**WORK INSTRUCTIONS**.
a. Summarize the racing memoir in two sentences.
b. Reproduce word for word the part of the racing memoir starting with "In 1983 I took" and going on through "race starting imminently.".

**SOURCE EXTRACT**.
================

|I started racing in 1973 at the tender age of 17 just a
few days before my 18th birthday. My first car was a Hillman Imp, which
was formerly owned by Andy Slaughter!
My first race was at
Silverstone in Production
Saloons, where despite stalling on the grid I finished third in class.
During the season I raced against Tony Lanfranchi and John Webb (yes
that one) who drove Moskitvich's. I commuted to Ingliston in Scotland to
contest their series (they paid start money...£16.00), driving the Imp
on the road. On one occasion the head gasket blew on the way there, and
I managed a temporary repair at Shap Fell. After the race the car
consumed water faster than petrol, however, the result did help me to
win my first Championship.
In 1983 I took part
in a televised Hot Rod event at Northampton Stadium. As track champion I
had to start last on the grid but it was a Le Mans style start, with
drivers running to their cars. I practiced several times but I usually
ended up sitting on my seatbelts so on the day I tied the belts back
with cotton, which was easy to break once in the car. The race went out
live on ITV and we sat out on the grid for a long time. Then despite the
fact that it was August, it began to rain. Everyone was on slicks but
there was no time to change to wets with the race starting imminently.
I managed to get away well at the start bearing
in mind there were 29 other cars on a quarter mile oval. By lap 10 I was
in the lead closely pursued by Peter Grimer, an acknowledged wet
weather expert. Soon he swept around the outside and started to pull
away. However I quickly realised that the outside line was slightly
dryer on the banked oval and slowly began closing up again, particularly
when Peter caught a gaggle of back markers. With 2 laps of the 30 to go
I made a move but Peter saw me and tried to edge me wide. I glanced the
safety fence but thankfully got away with it and took the lead with one
lap left. Needless to say, Fred Dinnage in the studio was moderately
impressed. The manoeuvre went on to get a replay in the sports
round up later in the day.
It was my late father
who took me to see me to a Bank Holiday meeting at Brands Hatch, who
introduced me to Motor Racing. My overwhelming impression of that day
was seeing Jim Clark two wheeling a Ford Cortina around
Clearways. Clark went on to drive a couple of other cars that day, but
the Saloons always stayed in my mind.

================

Items from a data source:

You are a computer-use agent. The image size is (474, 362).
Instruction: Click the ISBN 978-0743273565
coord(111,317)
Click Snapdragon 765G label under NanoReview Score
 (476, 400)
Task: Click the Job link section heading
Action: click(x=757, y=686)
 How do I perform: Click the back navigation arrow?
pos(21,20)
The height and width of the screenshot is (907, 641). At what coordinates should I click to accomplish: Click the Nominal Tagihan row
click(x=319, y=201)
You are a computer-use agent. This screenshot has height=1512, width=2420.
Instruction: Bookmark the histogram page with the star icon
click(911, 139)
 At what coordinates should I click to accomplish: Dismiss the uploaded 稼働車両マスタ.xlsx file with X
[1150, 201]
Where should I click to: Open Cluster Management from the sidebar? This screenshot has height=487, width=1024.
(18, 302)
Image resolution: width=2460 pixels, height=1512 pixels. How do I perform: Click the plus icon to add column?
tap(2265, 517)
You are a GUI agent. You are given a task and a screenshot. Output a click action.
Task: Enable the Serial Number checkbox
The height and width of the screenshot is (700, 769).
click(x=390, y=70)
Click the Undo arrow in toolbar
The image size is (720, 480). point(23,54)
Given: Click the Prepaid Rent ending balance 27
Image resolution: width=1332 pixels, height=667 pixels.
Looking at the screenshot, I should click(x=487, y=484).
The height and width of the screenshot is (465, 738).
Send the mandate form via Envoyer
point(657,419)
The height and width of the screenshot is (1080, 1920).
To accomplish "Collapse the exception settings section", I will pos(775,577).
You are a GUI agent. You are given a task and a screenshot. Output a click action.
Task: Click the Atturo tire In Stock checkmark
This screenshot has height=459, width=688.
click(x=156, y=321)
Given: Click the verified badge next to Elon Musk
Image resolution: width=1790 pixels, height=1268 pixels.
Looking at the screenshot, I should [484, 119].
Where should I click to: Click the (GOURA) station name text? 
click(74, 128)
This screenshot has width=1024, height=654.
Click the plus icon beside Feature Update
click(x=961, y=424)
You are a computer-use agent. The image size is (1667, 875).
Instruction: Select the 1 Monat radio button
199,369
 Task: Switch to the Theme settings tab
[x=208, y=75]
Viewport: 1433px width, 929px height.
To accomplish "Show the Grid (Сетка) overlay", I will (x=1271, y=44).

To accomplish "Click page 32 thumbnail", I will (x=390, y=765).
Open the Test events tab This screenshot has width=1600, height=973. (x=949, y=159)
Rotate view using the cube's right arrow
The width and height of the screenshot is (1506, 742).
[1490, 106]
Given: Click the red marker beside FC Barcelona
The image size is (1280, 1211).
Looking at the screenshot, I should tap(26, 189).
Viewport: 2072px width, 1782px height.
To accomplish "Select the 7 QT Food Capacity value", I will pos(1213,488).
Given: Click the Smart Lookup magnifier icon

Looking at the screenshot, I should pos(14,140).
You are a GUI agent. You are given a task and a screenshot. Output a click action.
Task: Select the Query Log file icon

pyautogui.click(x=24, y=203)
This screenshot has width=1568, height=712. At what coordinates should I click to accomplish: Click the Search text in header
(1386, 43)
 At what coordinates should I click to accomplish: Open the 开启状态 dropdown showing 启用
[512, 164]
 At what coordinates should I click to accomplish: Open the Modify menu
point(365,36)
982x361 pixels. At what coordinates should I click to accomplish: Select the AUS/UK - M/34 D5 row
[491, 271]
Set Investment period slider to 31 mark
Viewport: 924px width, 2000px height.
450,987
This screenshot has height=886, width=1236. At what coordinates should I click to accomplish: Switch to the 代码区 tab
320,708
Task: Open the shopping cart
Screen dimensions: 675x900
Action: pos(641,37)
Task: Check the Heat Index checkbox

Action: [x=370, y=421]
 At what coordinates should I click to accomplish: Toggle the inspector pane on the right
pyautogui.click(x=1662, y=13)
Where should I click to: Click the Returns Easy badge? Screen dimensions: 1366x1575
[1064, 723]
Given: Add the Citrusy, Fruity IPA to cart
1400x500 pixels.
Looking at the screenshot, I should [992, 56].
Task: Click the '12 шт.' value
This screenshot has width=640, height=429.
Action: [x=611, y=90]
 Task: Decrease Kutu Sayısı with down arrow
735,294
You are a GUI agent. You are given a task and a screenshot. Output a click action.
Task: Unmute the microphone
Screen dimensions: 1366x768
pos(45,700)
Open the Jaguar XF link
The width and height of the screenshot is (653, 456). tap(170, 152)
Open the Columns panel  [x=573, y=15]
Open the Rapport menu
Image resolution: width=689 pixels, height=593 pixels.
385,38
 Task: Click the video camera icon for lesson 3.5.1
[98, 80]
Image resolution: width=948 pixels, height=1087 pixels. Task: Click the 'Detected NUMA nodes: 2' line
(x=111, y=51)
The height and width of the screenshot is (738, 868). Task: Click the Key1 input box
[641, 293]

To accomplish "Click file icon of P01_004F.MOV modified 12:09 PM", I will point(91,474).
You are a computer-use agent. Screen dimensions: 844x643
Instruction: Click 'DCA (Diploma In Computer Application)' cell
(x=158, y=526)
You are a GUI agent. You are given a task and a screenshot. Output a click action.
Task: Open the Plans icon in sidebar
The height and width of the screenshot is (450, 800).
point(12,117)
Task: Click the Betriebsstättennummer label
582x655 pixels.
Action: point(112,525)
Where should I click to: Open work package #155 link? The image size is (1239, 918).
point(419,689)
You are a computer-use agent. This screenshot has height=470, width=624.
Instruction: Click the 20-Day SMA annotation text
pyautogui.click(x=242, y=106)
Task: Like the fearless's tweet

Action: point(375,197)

================

**COMPLETED EXERCISE**.
a. The writer began racing in 1973 at 17 in a Hillman Imp, finished third in class in a first race at Silverstone, and won a first championship helped by a result at Ingliston in Scotland. In a televised 1983 Hot Rod event at Northampton Stadium, the writer started last in a Le Mans style start and took the lead with one lap left, years after a Bank Holiday meeting at Brands Hatch, where Jim Clark drove a Ford Cortina, had first led to an interest in motor racing.

b.
In 1983 I took part
in a televised Hot Rod event at Northampton Stadium. As track champion I
had to start last on the grid but it was a Le Mans style start, with
drivers running to their cars. I practiced several times but I usually
ended up sitting on my seatbelts so on the day I tied the belts back
with cotton, which was easy to break once in the car. The race went out
live on ITV and we sat out on the grid for a long time. Then despite the
fact that it was August, it began to rain. Everyone was on slicks but
there was no time to change to wets with the race starting imminently.